Nigeria's justice system 'broken'
2008-02-26 08:00
Abuja - Amnesty International says on that a majority of the tens of thousands of prisoners in Nigeria's jails haven't been convicted of a crime, with inmates languishing for years awaiting trial in cramped and squalid conditions.
The criminal justice system in Africa's most-populous nation was a "conveyer belt of injustice, from beginning to end", Amnesty said in releasing a new report on Nigeria's prisons.
London-based Amnesty said it shared its findings with Nigeria's federal government, with the interior ministry replying: "The Nigerian government is not unaware of most of the observations ... The various ongoing reform initiatives are intended to provide short, medium and long-term solutions to most of the nagging problems."
Various government commissions had recommended widespread reforms for Nigeria's criminal justice system, but Amnesty said they hadn't been acted upon.
Govt 'not complying with obligations'
Amnesty found that at least 65% of Nigeria's 40 000 prisoners hadn't been convicted of the crime for which they're being detained, with some inmates waiting up to a decade for the outcome of a trial.
"The Nigerian government is simply not complying with national and international obligations when it comes to the criminal justice system and must begin to do so seriously and urgently," Amnesty's Aster van Kregten said in a statement announcing the release of its 50-page report.
Most prisoners were too poor to afford legal representation and only about 15% of them had private lawyers. Meantime, only 91 lawyers were available for free counsel in the country, Amnesty said. Nigeria had 140 million people, according to government census figures.
"The conditions Amnesty International saw and the stories we heard from inmates are a national scandal."
$400bn 'missing' from govt
Due to poverty, criminality and corruption were major problems in Nigeria. The vast majority of the population struggled to survive despite the government's massive earnings from its oil industry, Africa's biggest.

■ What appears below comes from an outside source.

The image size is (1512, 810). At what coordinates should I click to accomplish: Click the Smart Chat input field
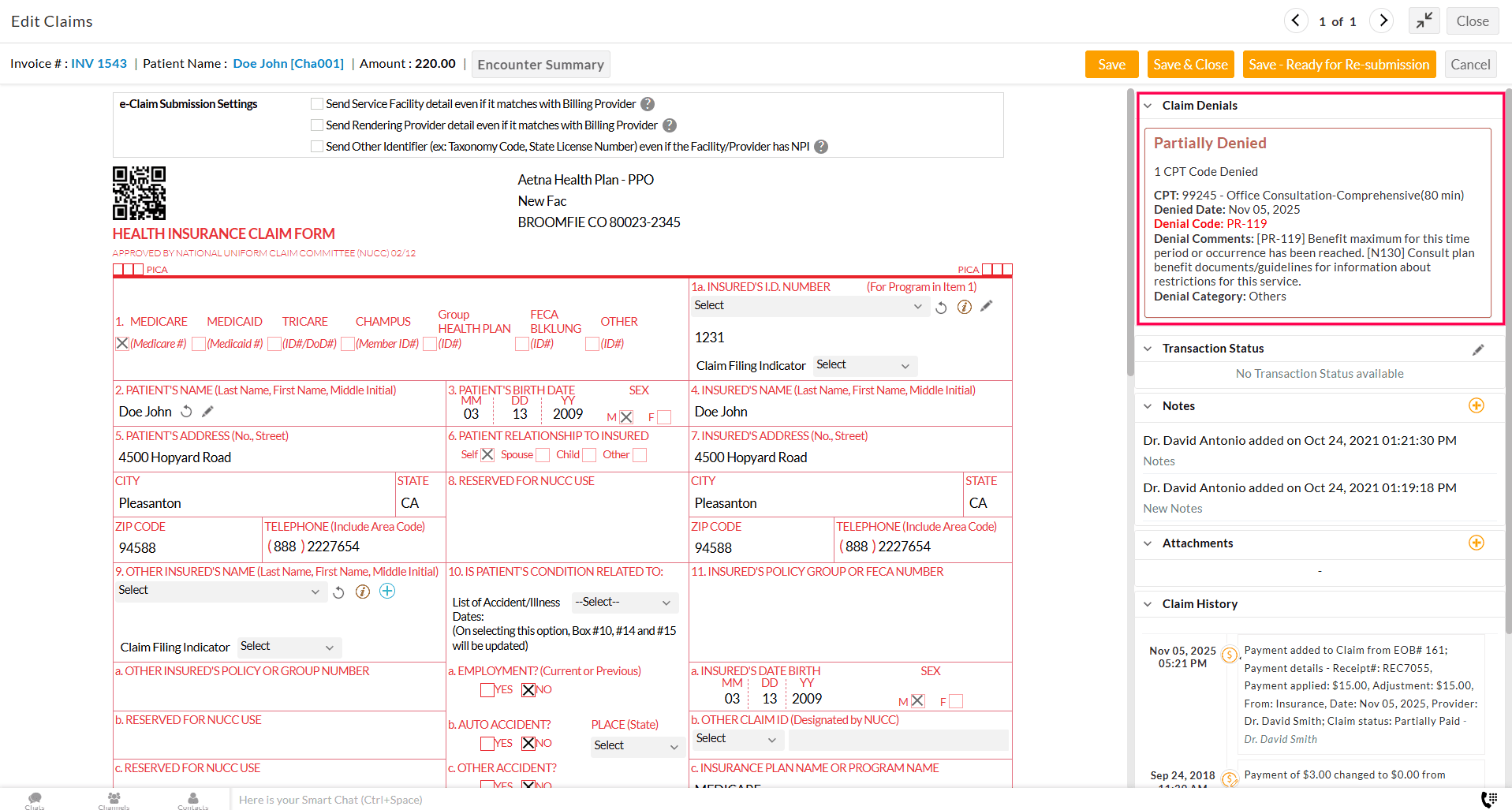(473, 800)
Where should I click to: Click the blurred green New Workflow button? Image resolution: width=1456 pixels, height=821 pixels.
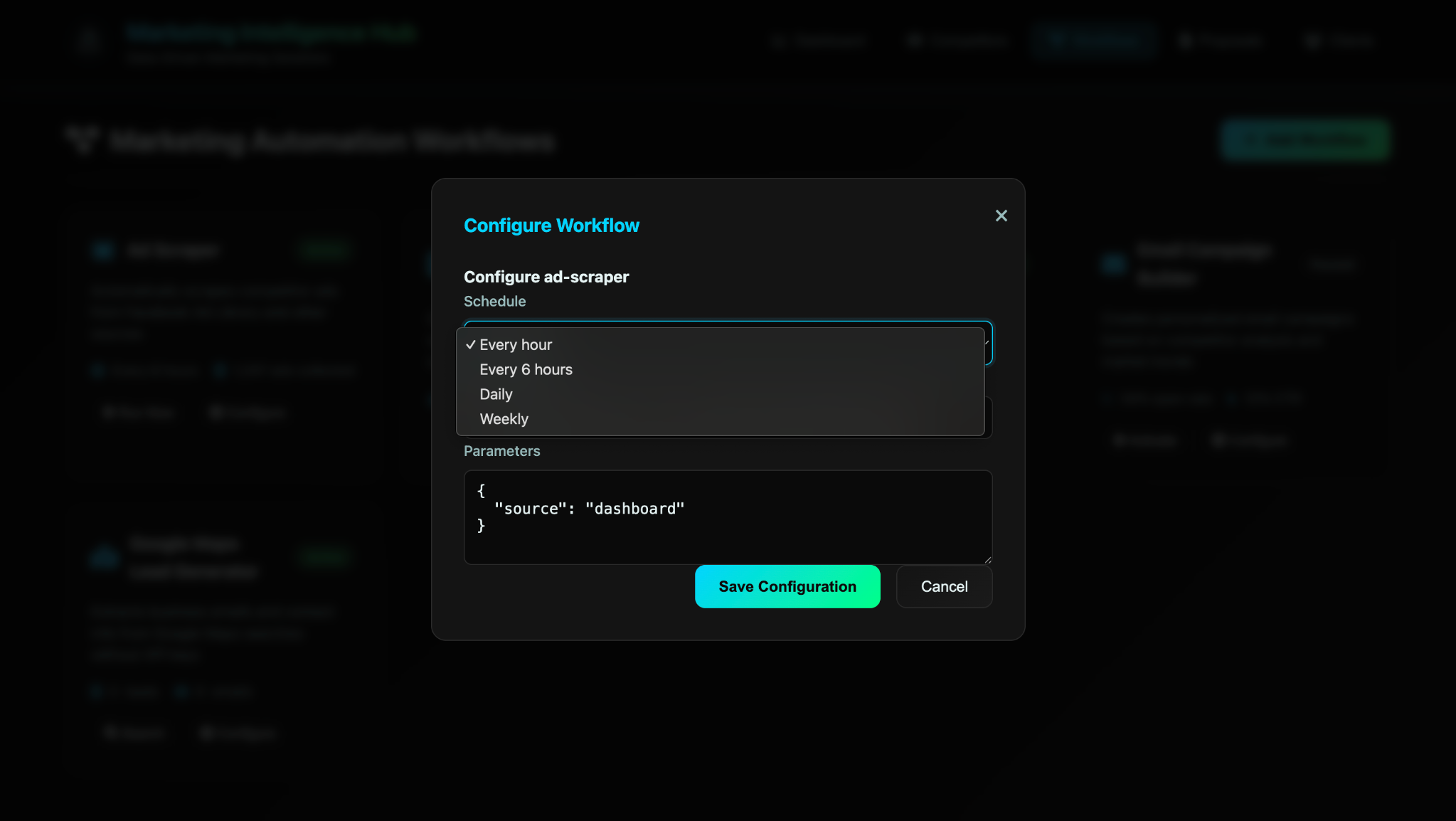[1304, 141]
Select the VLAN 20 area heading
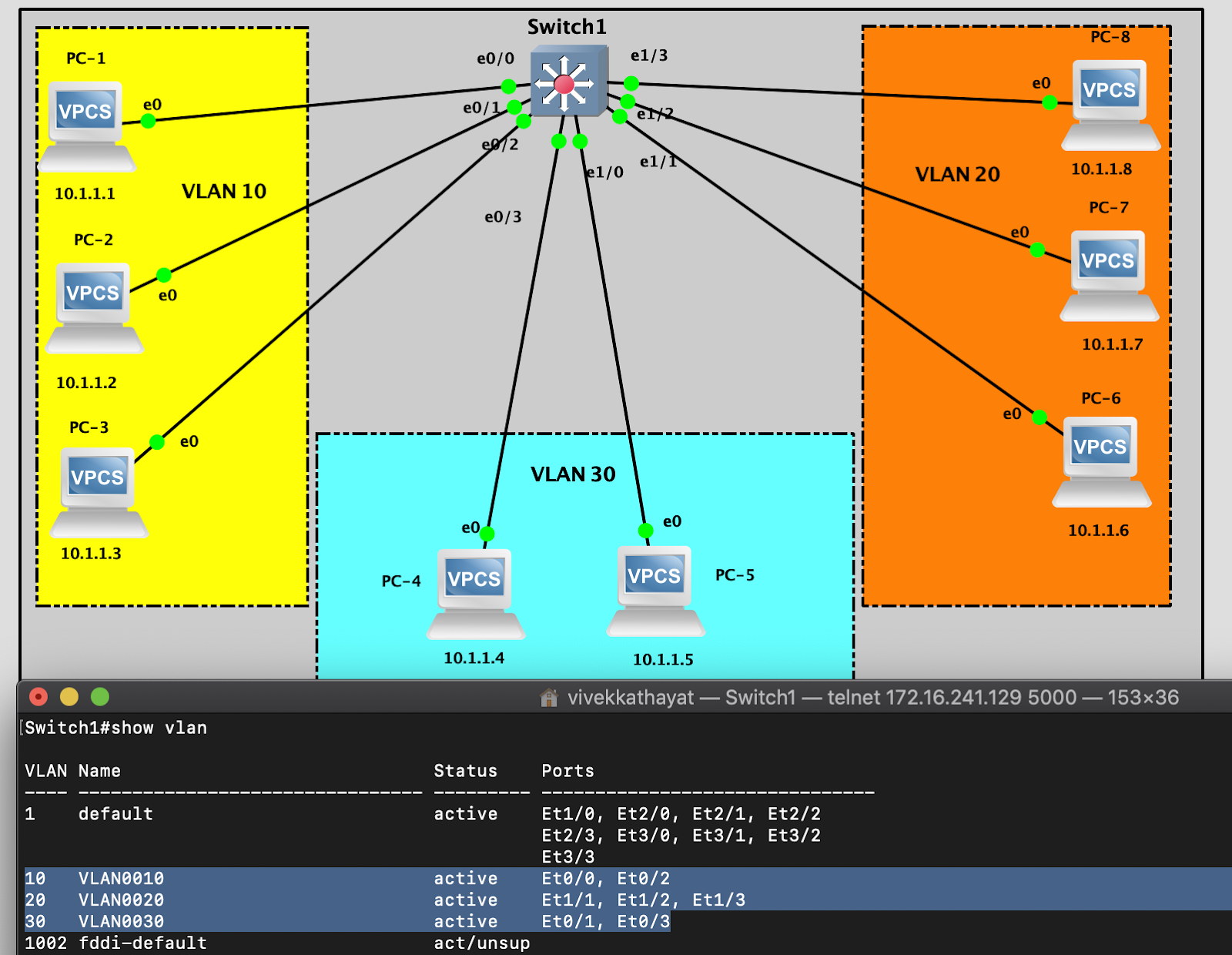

At least $400bn was missing from Nigeria's government coffers since the discovery of oil in the mid-1960s, the government's own anti-graft agency said.

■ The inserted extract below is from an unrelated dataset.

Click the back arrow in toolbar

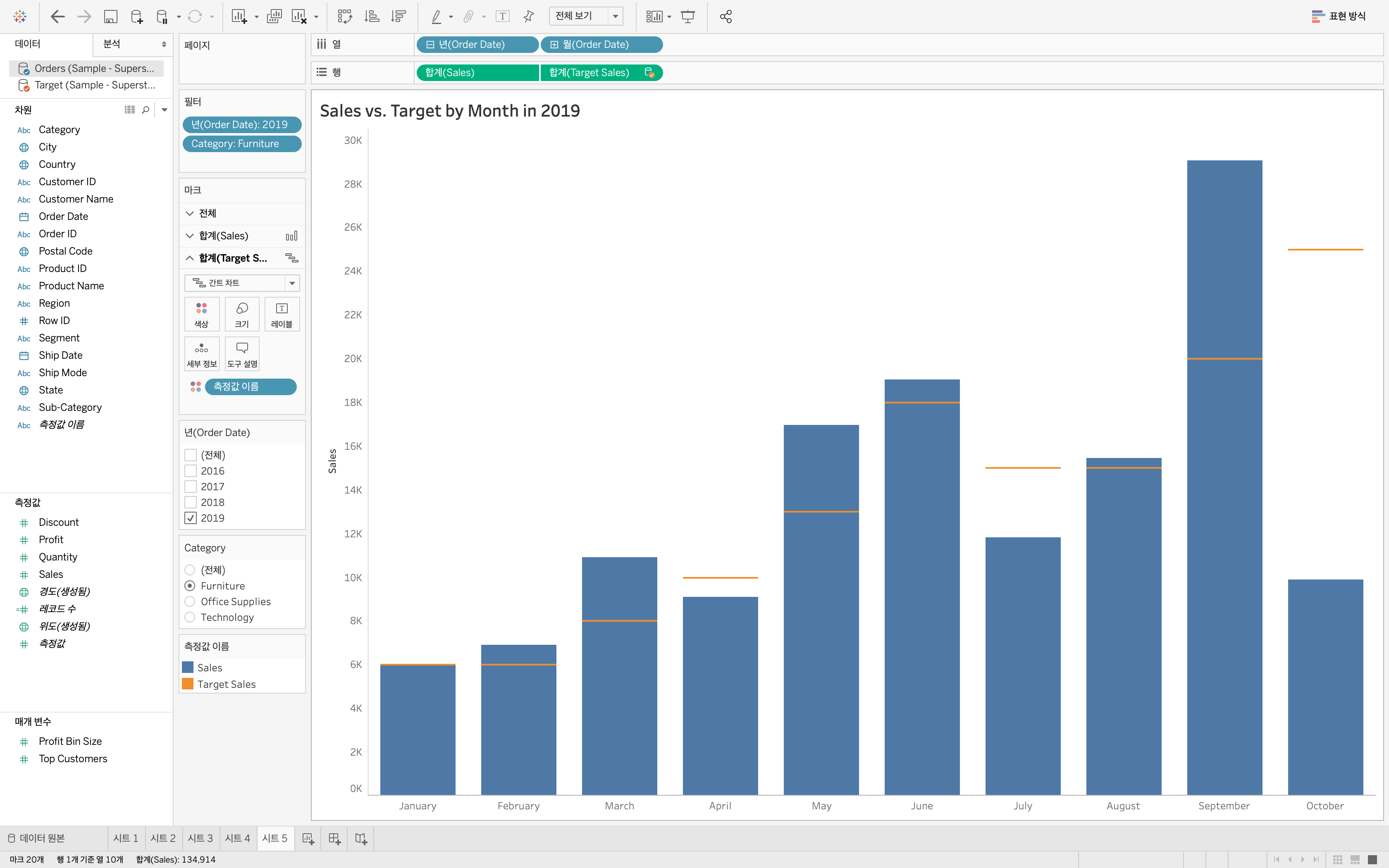click(x=57, y=17)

Nigerian authorities had long acknowledged problems with police who had beaten or killed suspects, overcrowded and dingy jails, and a sluggish and often-corrupt court system.

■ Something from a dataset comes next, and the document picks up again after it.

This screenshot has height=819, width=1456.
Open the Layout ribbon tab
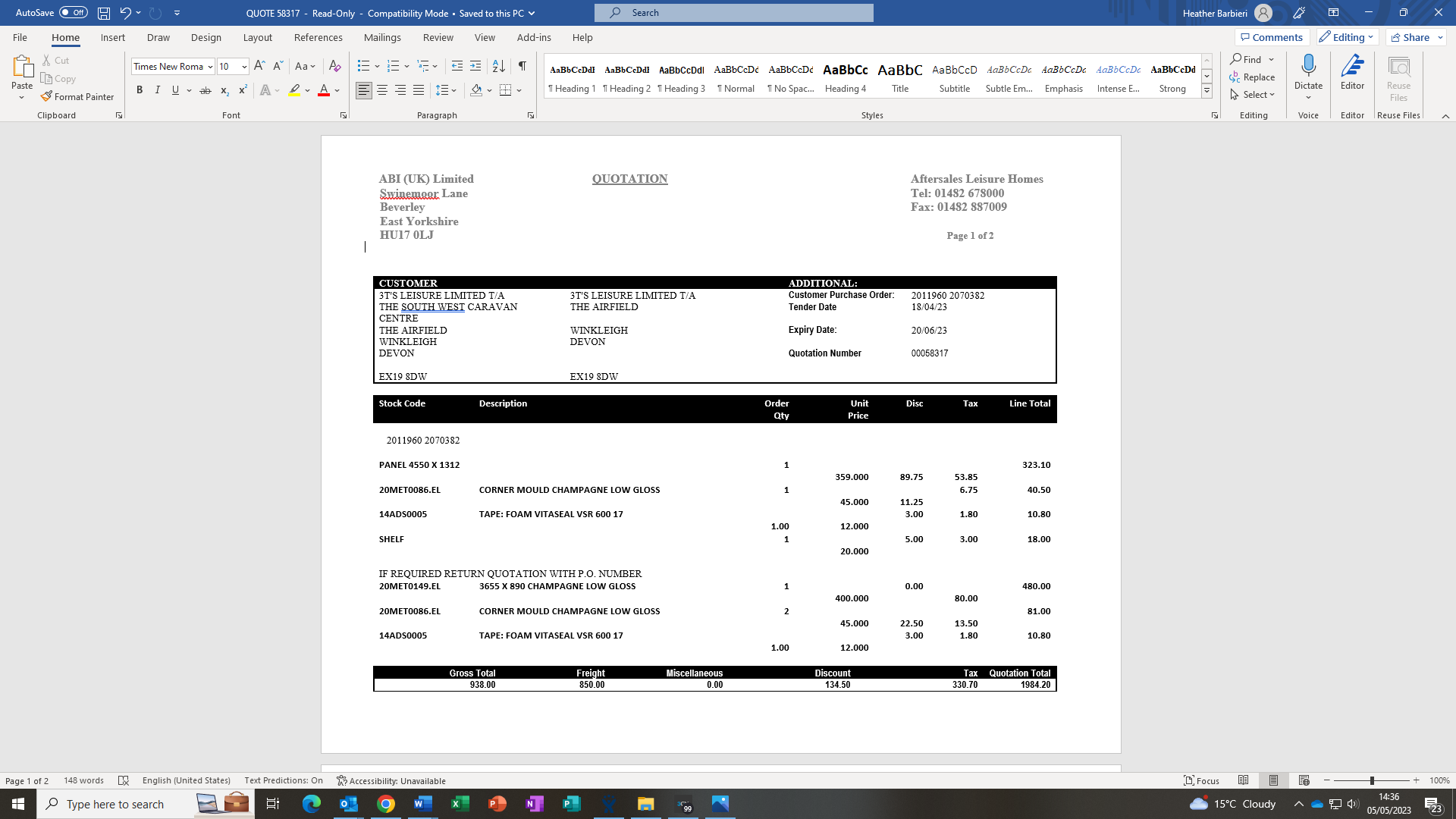click(257, 37)
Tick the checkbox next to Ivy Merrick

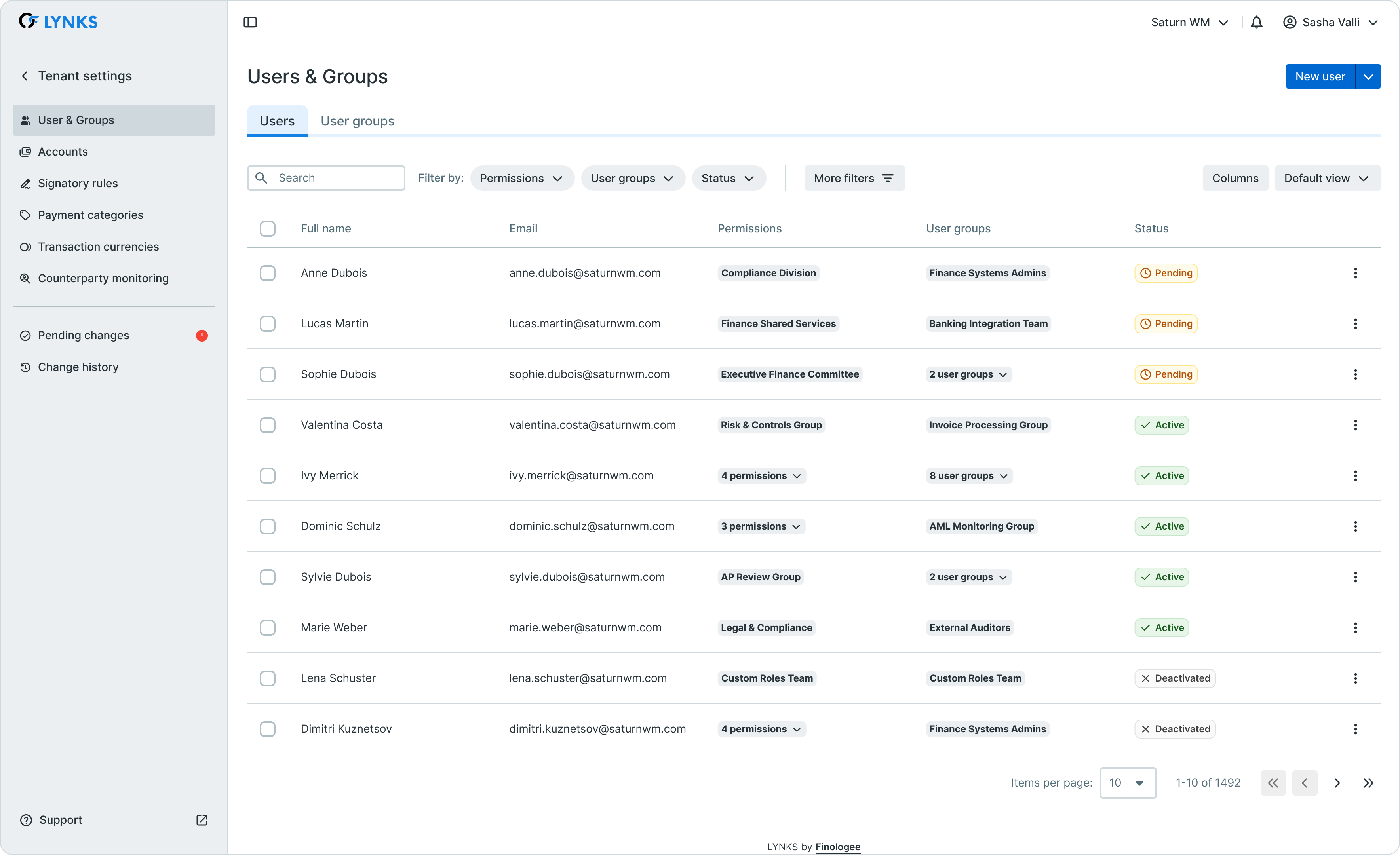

Nigerians who said they were innocent said they had been caught up in police dragnets and thrown in jail, where many were beaten to extract phony confessions. Amnesties for long-held prisoners had been granted periodically over the years.
Amnesty said prison conditions varied in the 10 prisons it visited last year, but the report characterised as "appalling" the overall state of the jails.
It said 80% of Nigeria's 144 prisons were built before 1950 - predating Nigeria's 1960 independence from Britain.